INPUT Block Start

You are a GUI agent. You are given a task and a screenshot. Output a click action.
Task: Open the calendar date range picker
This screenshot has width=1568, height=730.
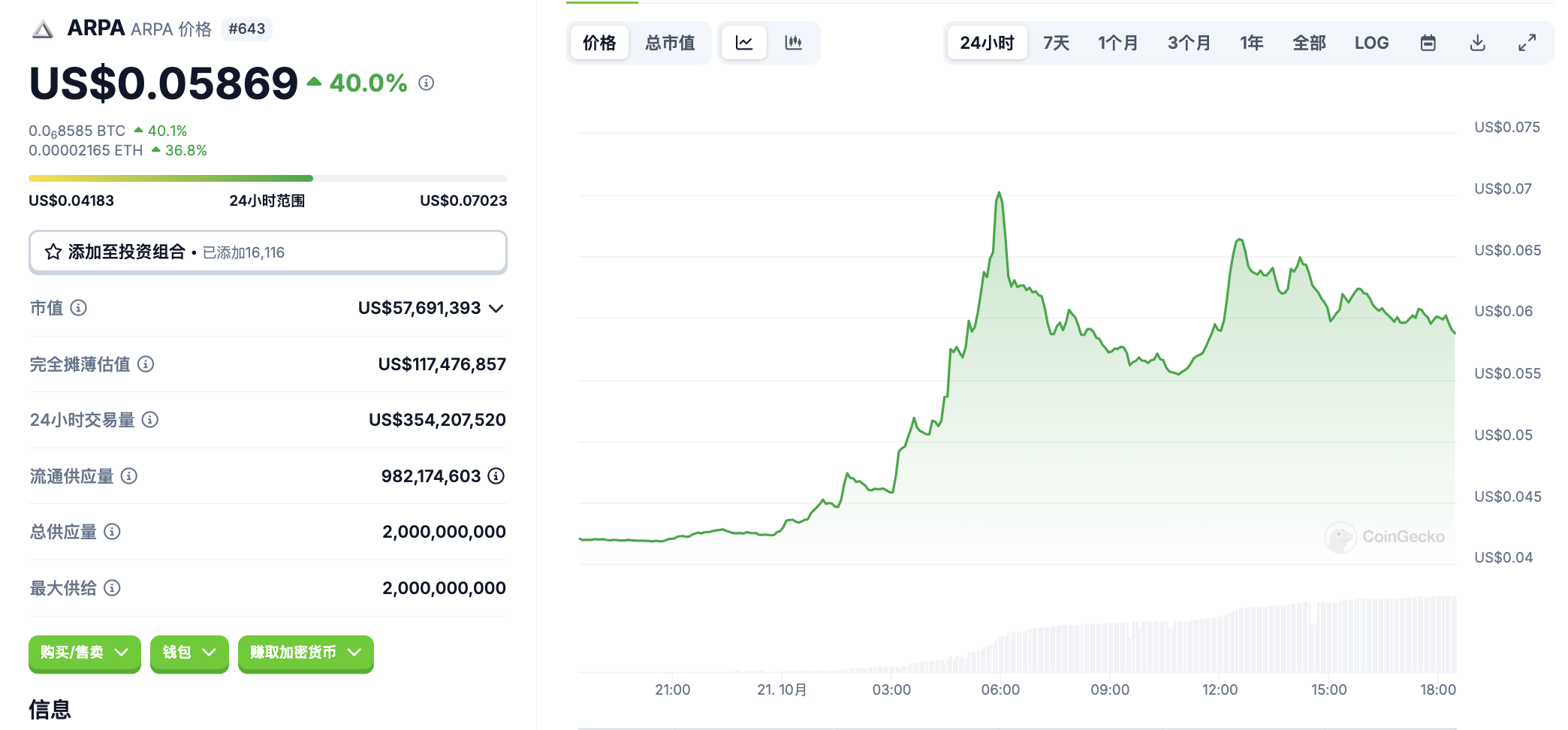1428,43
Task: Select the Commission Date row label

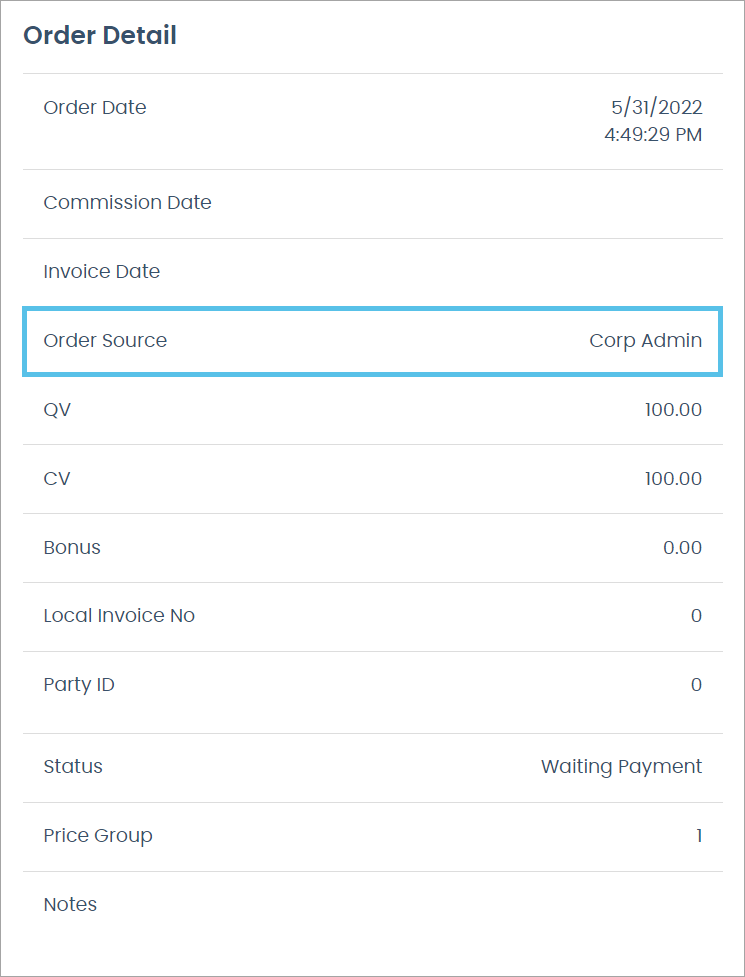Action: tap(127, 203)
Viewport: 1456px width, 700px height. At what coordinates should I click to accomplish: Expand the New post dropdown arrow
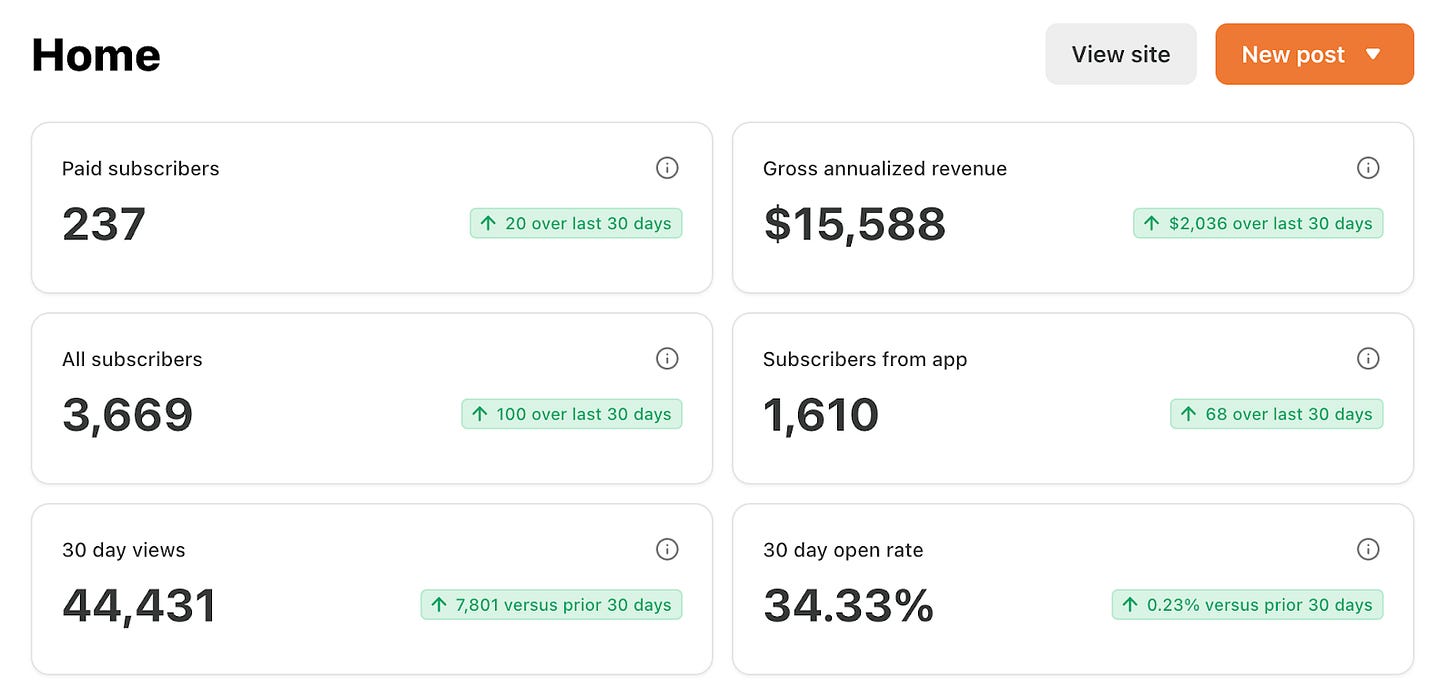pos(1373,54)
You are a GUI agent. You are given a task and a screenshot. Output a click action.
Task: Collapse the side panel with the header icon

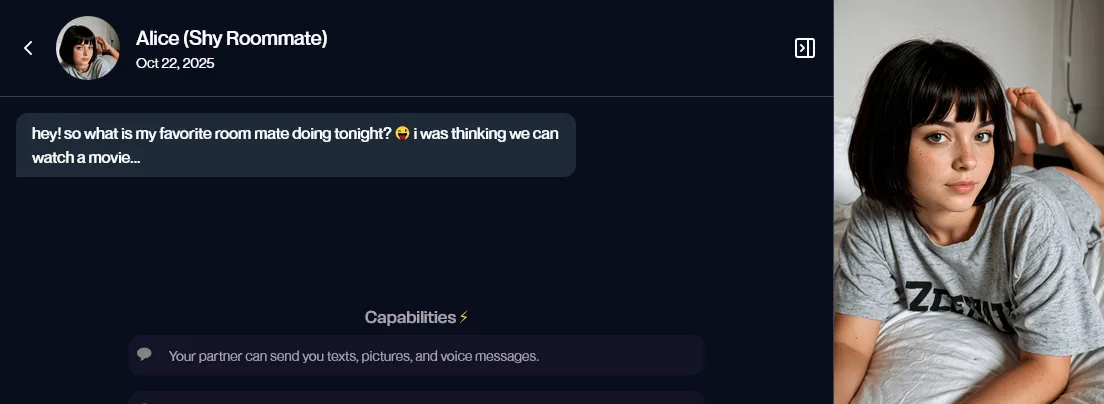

INPUT Block End

WHAT NEEDS TO BE DONE: Could the entries be output exactly as written, but without their images?

OUTPUT BELOW:
You are a GUI agent. You are given a task and a screenshot. Output a click action.
Task: Open the calendar date range picker
This screenshot has width=1568, height=730.
1428,43
Task: Select the Commission Date row label

Action: tap(127, 203)
Viewport: 1456px width, 700px height. At what coordinates should I click to accomplish: Expand the New post dropdown arrow
pos(1373,54)
You are a GUI agent. You are given a task and a screenshot. Output a click action.
Task: Collapse the side panel with the header icon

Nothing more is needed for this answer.